*SET TASK*. Output the items below as a two-column CSV with the columns "item_text" and "answer", one row per item, covering only those from the line with "Task: Click inside the console output region" through the end of the items. Put each value in a single quoted field, turn line breaks into spaces, and leave the pictures out.

(Source records)
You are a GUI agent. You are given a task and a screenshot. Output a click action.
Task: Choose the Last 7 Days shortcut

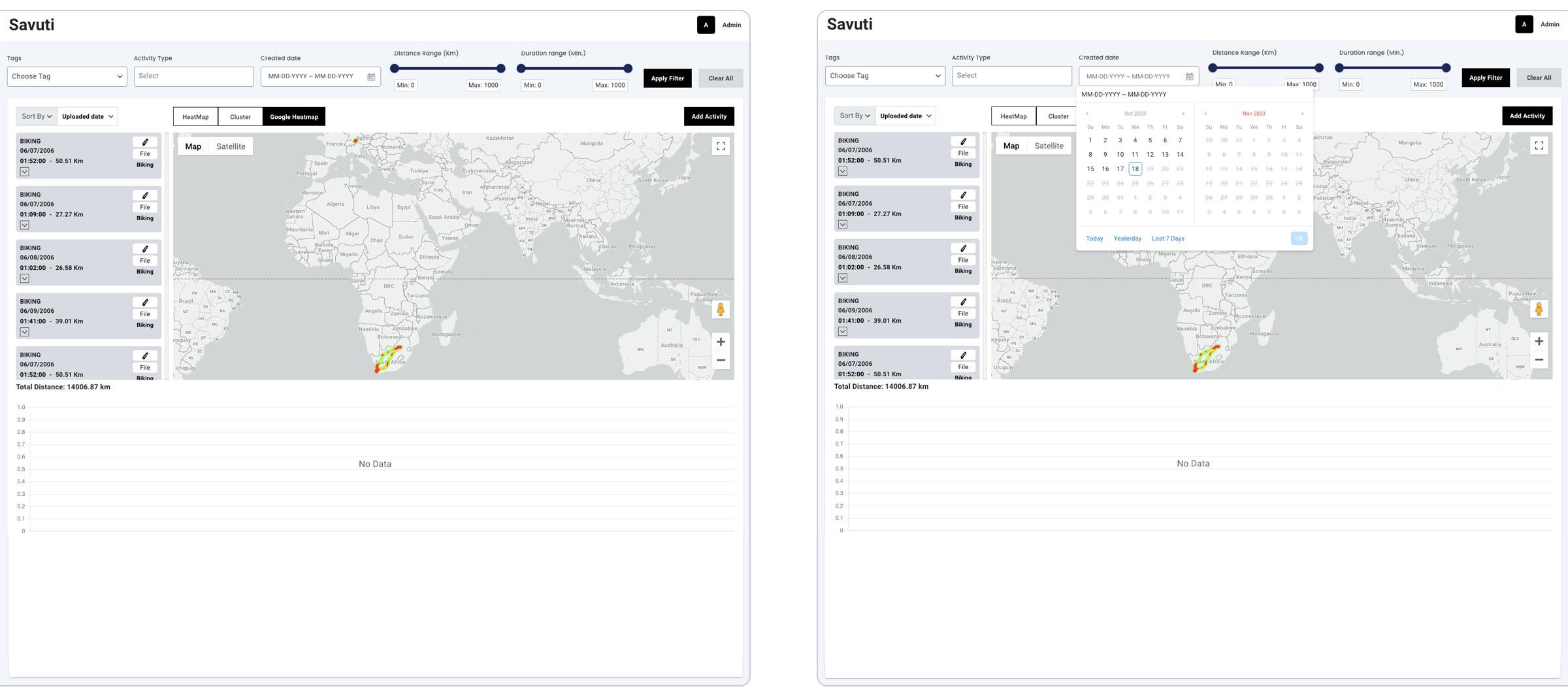(1168, 238)
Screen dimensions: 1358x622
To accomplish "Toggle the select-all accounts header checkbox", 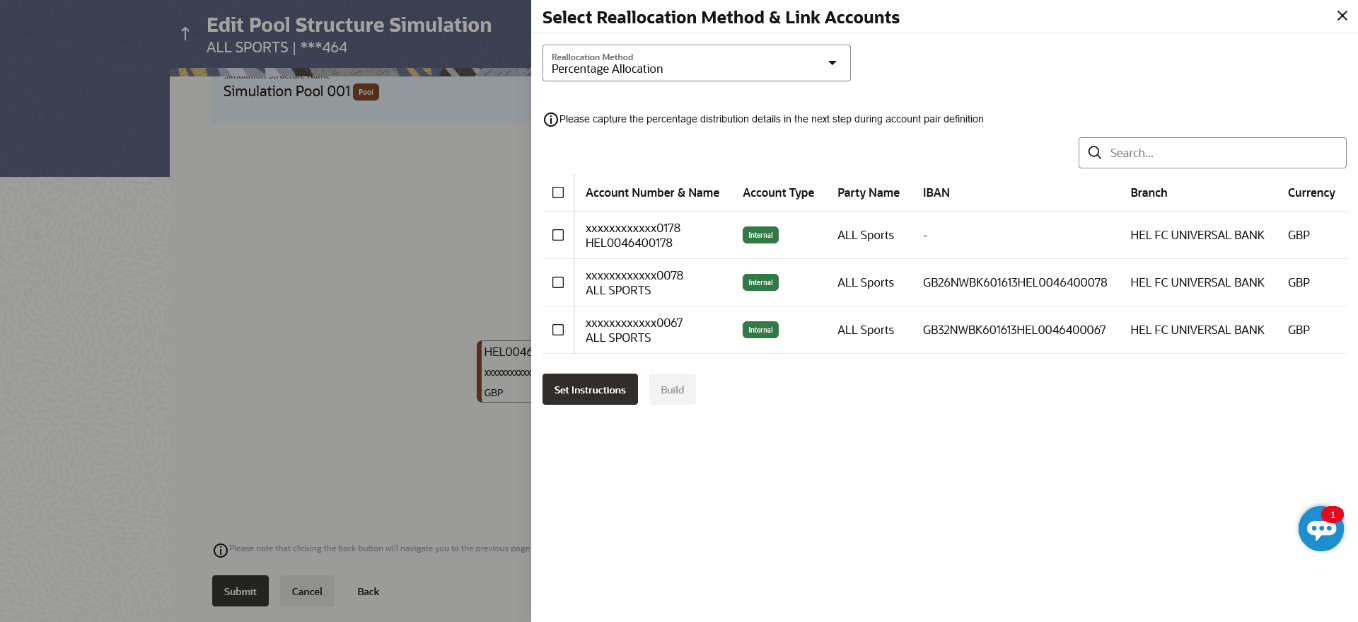I will coord(558,192).
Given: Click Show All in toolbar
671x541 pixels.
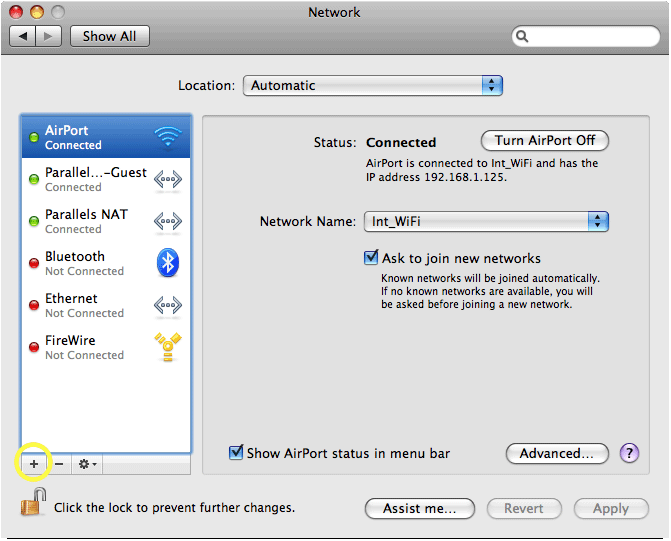Looking at the screenshot, I should click(x=109, y=36).
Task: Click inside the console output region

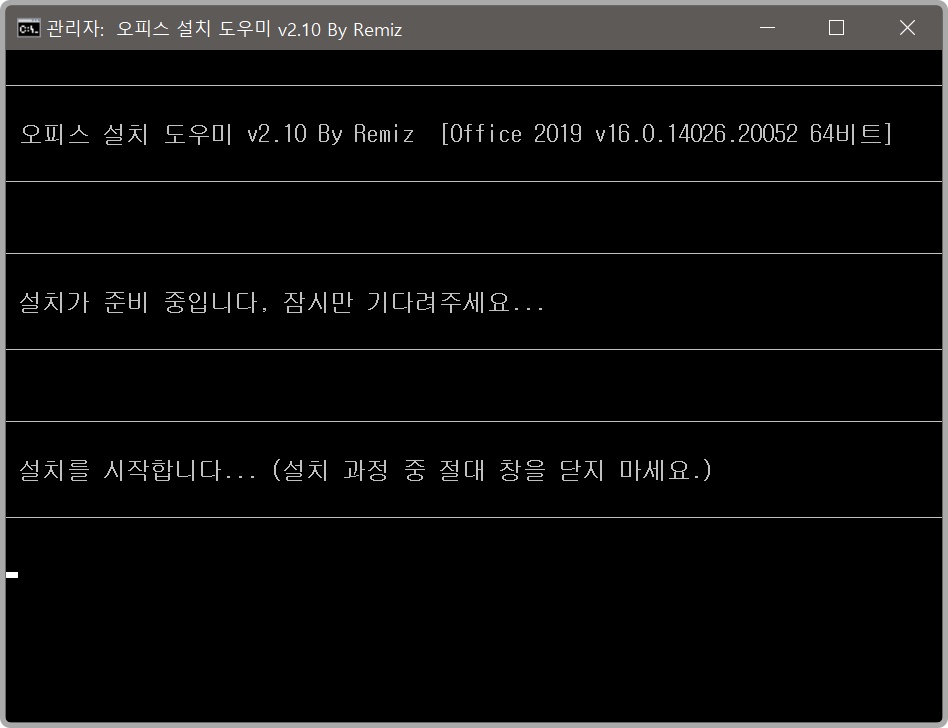Action: coord(474,400)
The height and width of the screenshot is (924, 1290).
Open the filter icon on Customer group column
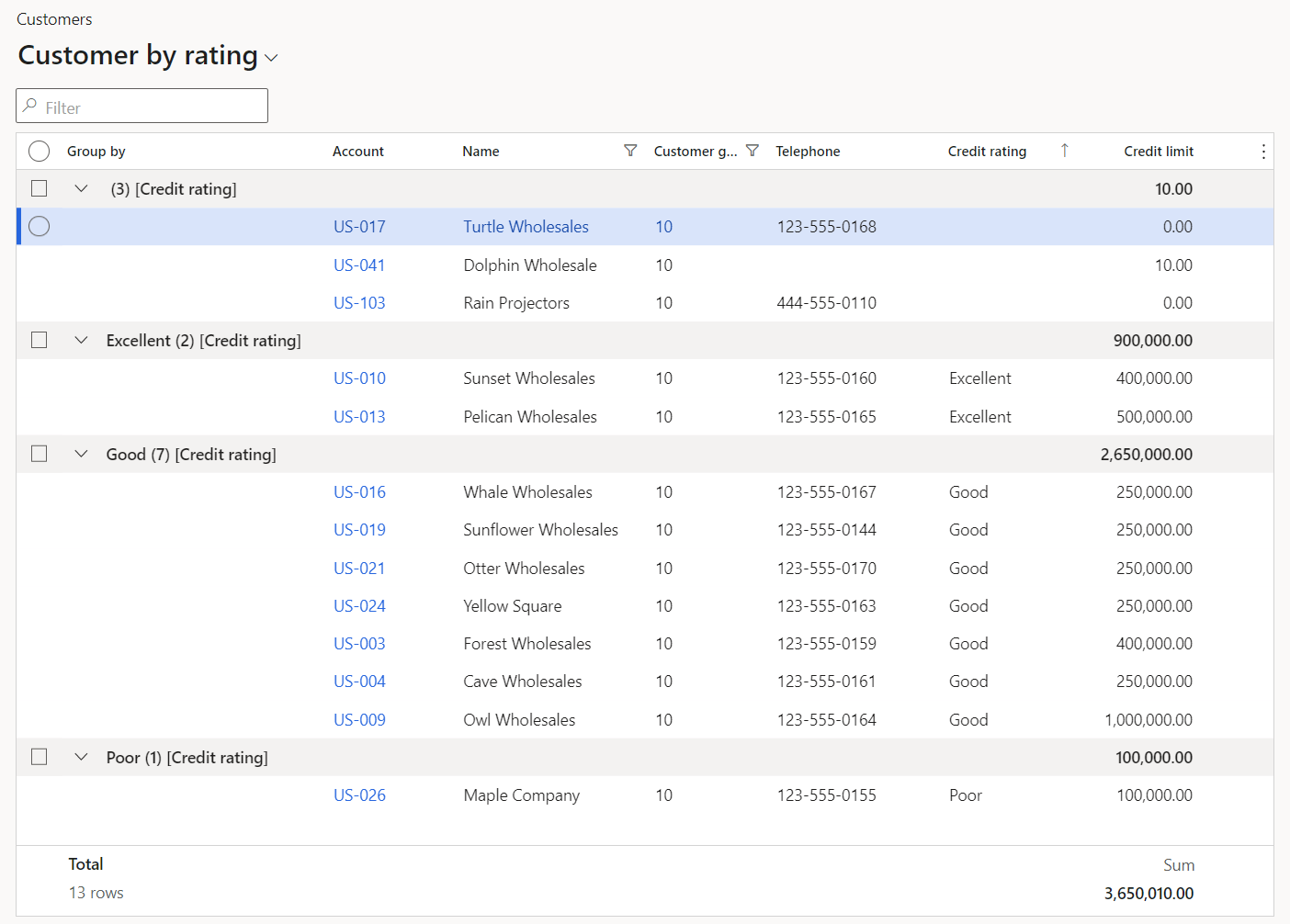pos(752,151)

*ANSWER TO THE PROBLEM*.
item_text,answer
"Task: Click inside the console output region","Action: coord(474,400)"
"The height and width of the screenshot is (924, 1290). Open the filter icon on Customer group column","pos(752,151)"